La seconde condition appelle un retournement de nos modes d’organisation. La compétition économique, la frénésie de consommation et l’explosion des déficits budgétaires façonnent un monde dont la finance est maître du jeu. Ces évolutions s’opèrent par consentement mutuel, à la fois des États qui s’endettent au-delà des seuils d’équilibre, des entreprises qui optimisent leur croissance par des effets de levier, mais aussi des particuliers qui consomment à bas coût sans se préoccuper du bilan social ou environnemental des produits qu’ils achètent. Ainsi, la stabilité politique se détermine d’abord par les stratégies des banques centrales. Là encore, la crise démontre cruellement la précarité de ces modèles : quand nos hôpitaux répondent d’une logique productiviste qui les éloigne de leur raison d’être ; quand la complexité des chaines de valeurs prive nos territoires de leurs productions et leurs savoir-faire ; ou quand nos dettes ne sont plus portées par des responsables qui les assument, mais diluées dans des processus de titrisation, la rationalité financière montre à chacun ses limites et ses insuffisances. Elle laisse apparaitre un monde dont les fondamentaux sont fragiles là où l’on pensait qu’ils résisteraient aux pires aléas. Aucun crash-test n’avait anticipé le scenario que nous vivons. 

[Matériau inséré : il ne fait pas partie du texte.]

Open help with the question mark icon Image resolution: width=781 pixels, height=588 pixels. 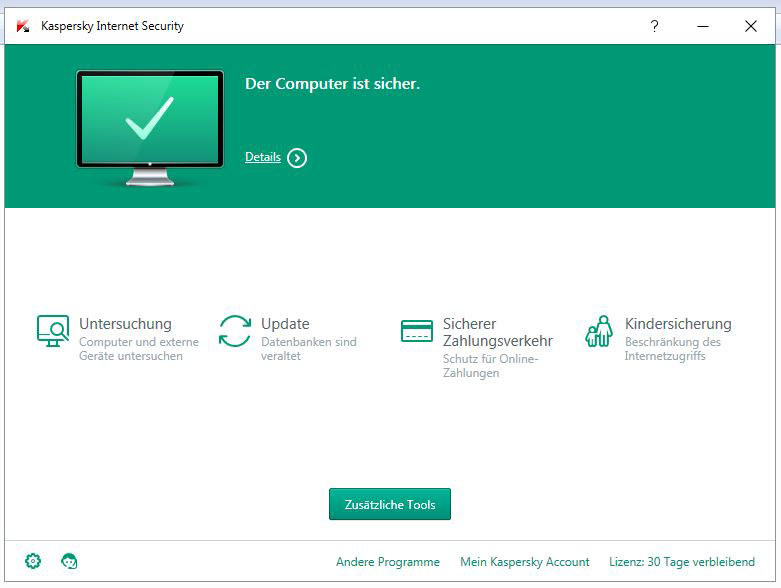click(655, 26)
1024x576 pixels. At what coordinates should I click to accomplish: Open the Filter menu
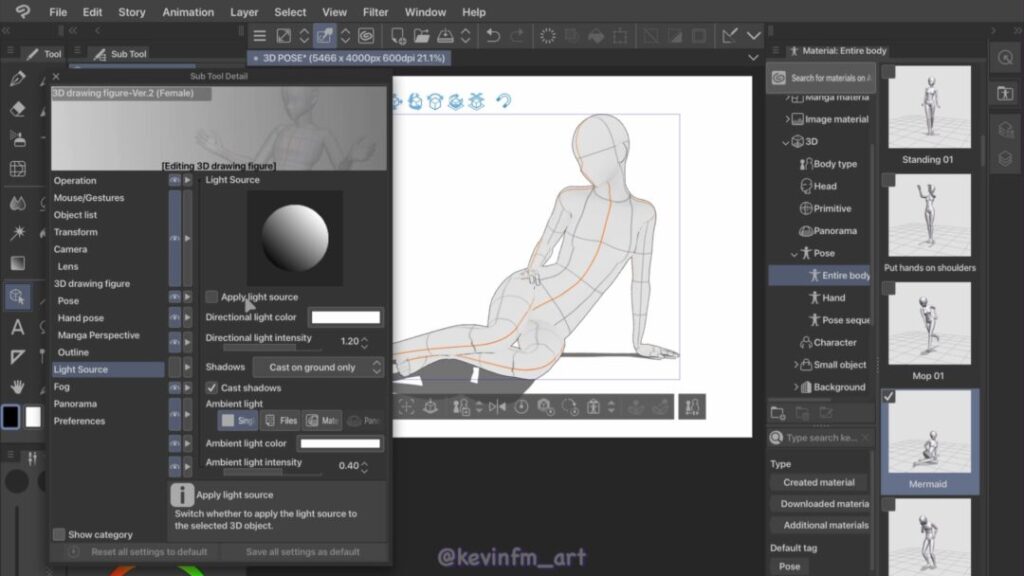coord(376,12)
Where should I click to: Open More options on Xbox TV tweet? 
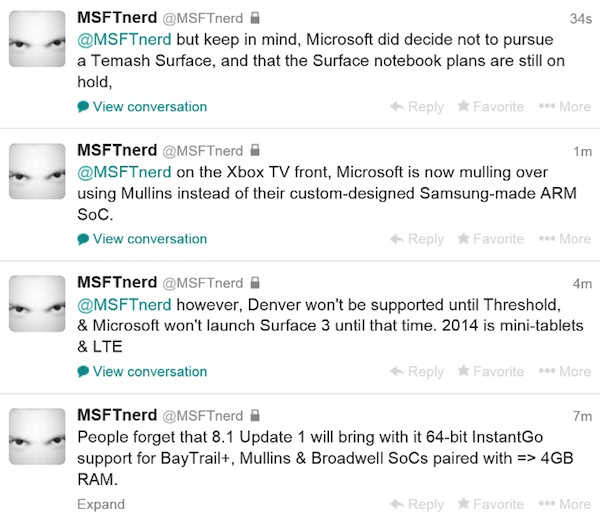[x=565, y=239]
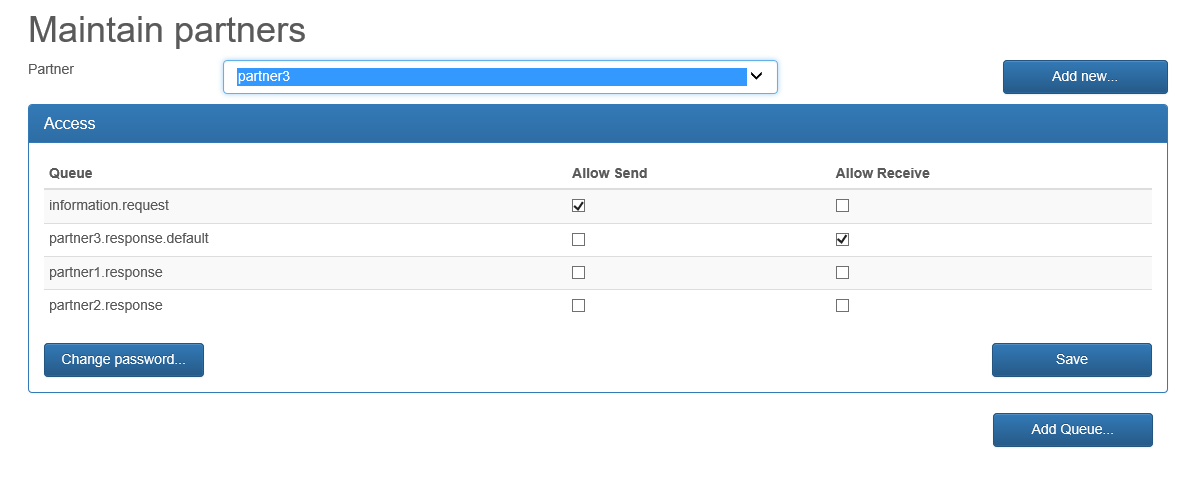Enable Allow Receive for partner1.response

[x=842, y=273]
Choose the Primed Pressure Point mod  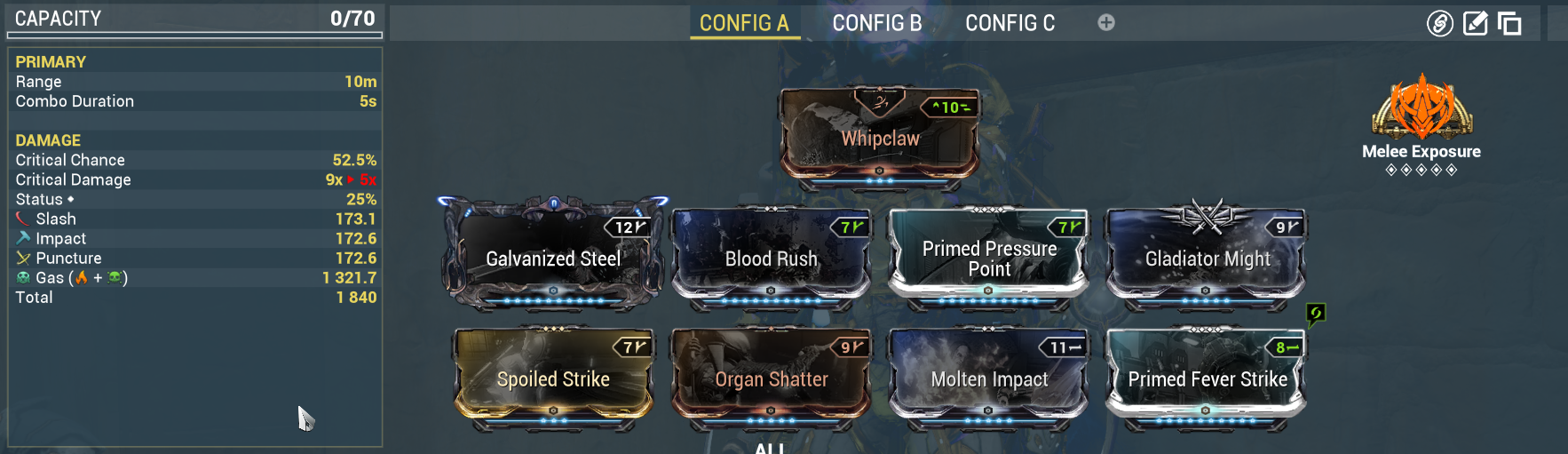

Cette crise interroge la responsabilité de chacun d’entre nous. Elle fait réfléchir sur la position d’un curseur que nous avions délibérément tourné au maximum de sa puissance jusqu’à ce qu’un virus fasse disjoncter la société. Ceux qui font preuve d’une formidable solidarité au cœur de cette crise, démontrent s’il en est besoin, la résilience de la nature humaine. Rassurant. Admirable. Mais prenons garde à ce que dans quelques mois l’oubli ne vienne pas entamer les motivations de ceux qui aujourd’hui portent cette espérance.